Decreased Aβ1-42 is not uniformly observed in LOEU without preexisting MCI. In an investigation by Nardi Cesarini et al. (35) of patients with LOEU with or without comorbid MCI, patients with LOEU without comorbid MCI did not have a significant difference in Aβ1-42 levels compared to controls. Patients with both LOEU and MCI had lower average CSF Aβ1-42 and Aβ1-42/p-tau compared to LOEU without MCI, with 41% demonstrating pathologically low levels. 22.7% of MCI-LOEU had both pathologically decreased amyloid and increased p-tau, meeting both (A+/T+) classification. None of the cognitively normal LOEU patients had positive CSF (A) or (T) classification.

8. Imaging findings suggestive of AD pathophysiology in LOEU

By definition, patients with LOEU lack visible structural abnormalities on imaging that are known to produce epilepsy, but visual assessment and volumetric analyses often demonstrate findings suggestive of imaging abnormalities seen in both early AD and occult cerebrovascular disease. Using visual inspection, Nagino et al. (57) found that 58% of patients with LOEU had global atrophy on MRI and 48% had unilateral or bilateral hippocampal atrophy. The most common imaging abnormality was white matter hyperintensities (a feature of cerebrovascular disease), which was present in 81% of the sample. In a sample of 66 patients with LOEU, Sarkis et al. (21) found that 81% had evidence of temporal atrophy and 21% had moderate or severe hippocampal volume loss assessed using a visual inspection scale validated to predict progression to MCI and AD. In this sample, 34.8% had small-to-large confluent white matter hyperintensities based on visual inspection. In Cretin et al.’s32 investigation of patients with MCI with preceding LOEU, 12 out of 13 patients demonstrated mild bilateral hippocampal atrophy on visual inspection. In the same study, over two-thirds also had cerebrovascular white matter lesions and over one-third had subcortical lacunes or non-cortical microhemorrhages.

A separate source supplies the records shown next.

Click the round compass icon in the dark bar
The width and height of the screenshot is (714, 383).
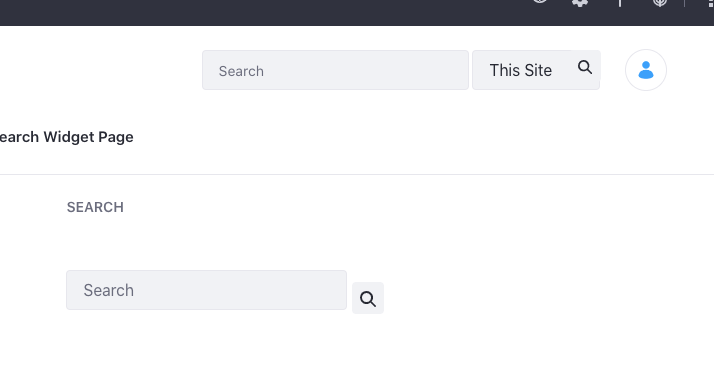(x=540, y=1)
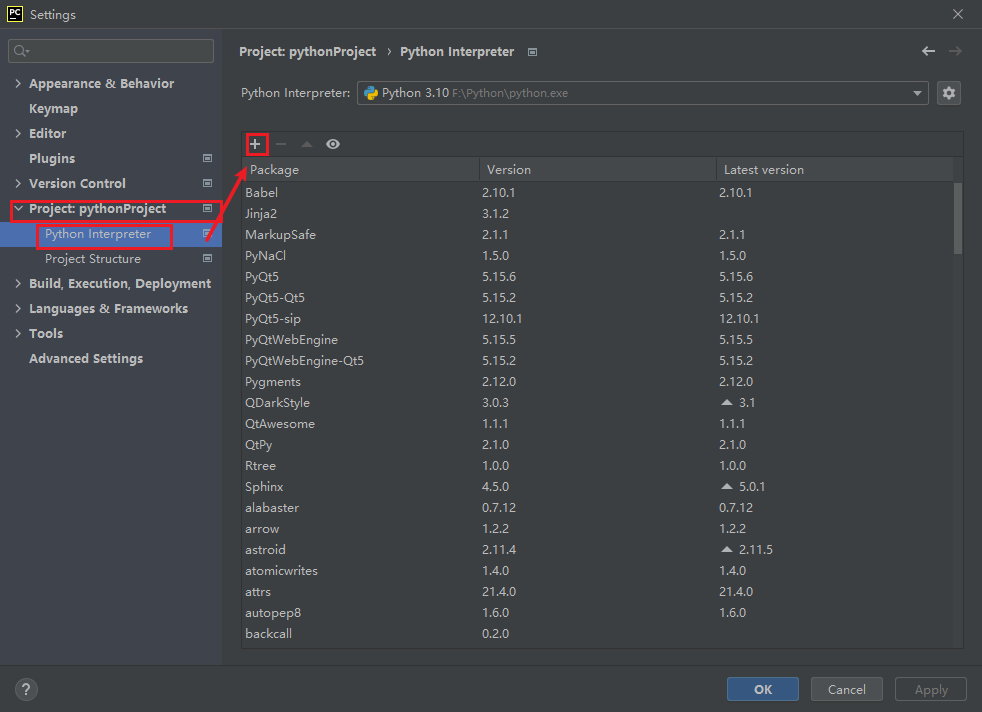Viewport: 982px width, 712px height.
Task: Navigate back with the left arrow icon
Action: (x=928, y=51)
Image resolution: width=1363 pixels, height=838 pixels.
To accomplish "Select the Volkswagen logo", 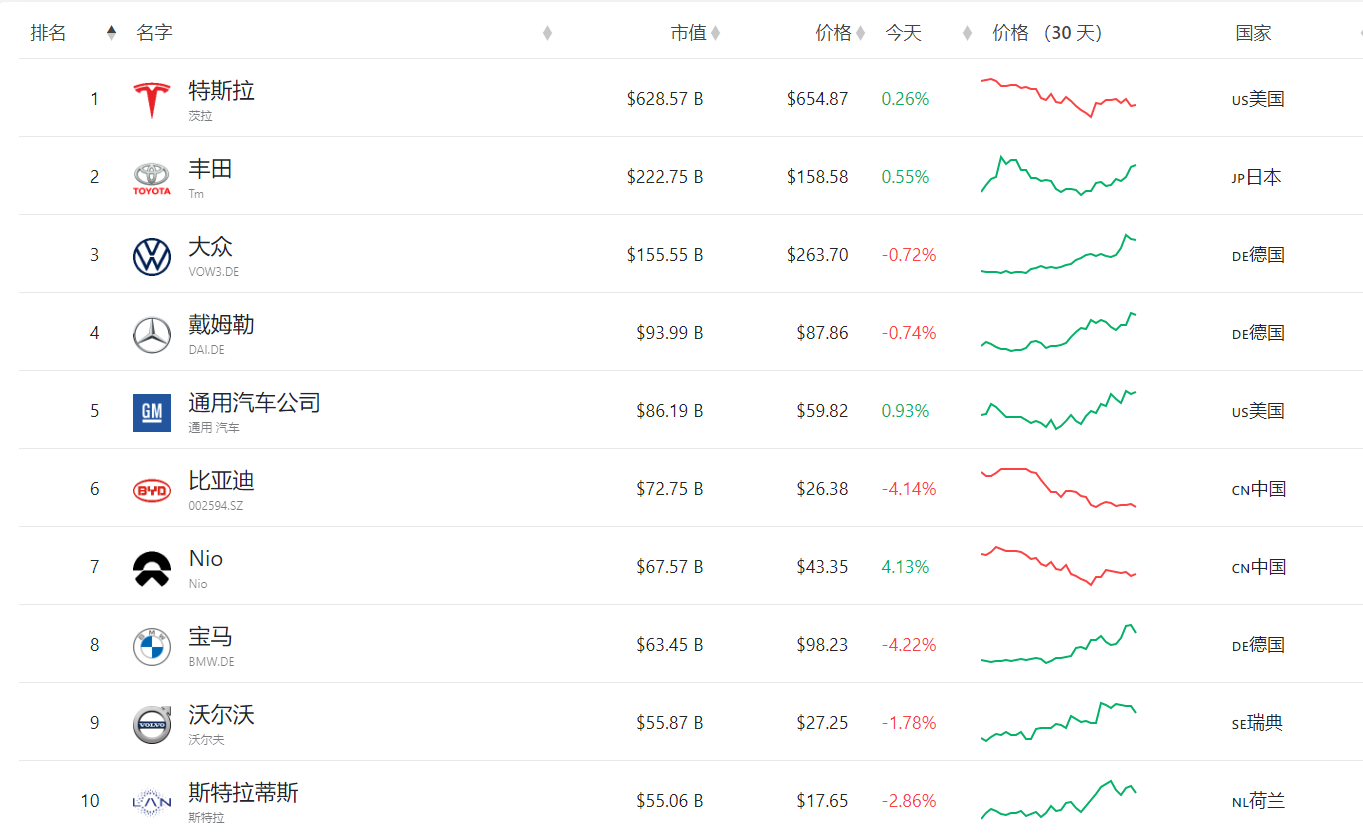I will click(x=152, y=256).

Using quantitative analyses, Hanby et al. (23) also found that patients with LOEU had lower global cortical volume than age-matched controls and had increased burden of white matter hyperintensities. Johnson et al. (58) found that lower total cortical volume was associated with increased likelihood of late-onset epilepsy; while this investigation did not specifically identify patients with LOEU, results held when excluding patients with a diagnosis of stroke or pre-existing dementia. Kaestner et al. (31) performed a detailed investigation of quantitative MRI measures in 23 patients with late-onset TLE, defined in this investigation as patients with onset of TLE after age 50. Compared to healthy controls, patients with late-onset TLE had prominent cortical thinning in mesial temporal lobes, lateral temporal lobes, prefrontal, precentral, and paracentral regions. Directly comparing patients with late-onset TLE to patients with early-onset TLE, patients with LO-TLE had thinner cortex in bilateral fusiform gyri. Of note, this difference in cortical thickness was found even though patients with EO-TLE had approximately 30 years greater duration of epilepsy compared to patients with LO-TLE. Patients with EO-TLE were more likely to have hippocampal sclerosis (58% versus 26%) as assessed by visual inspection.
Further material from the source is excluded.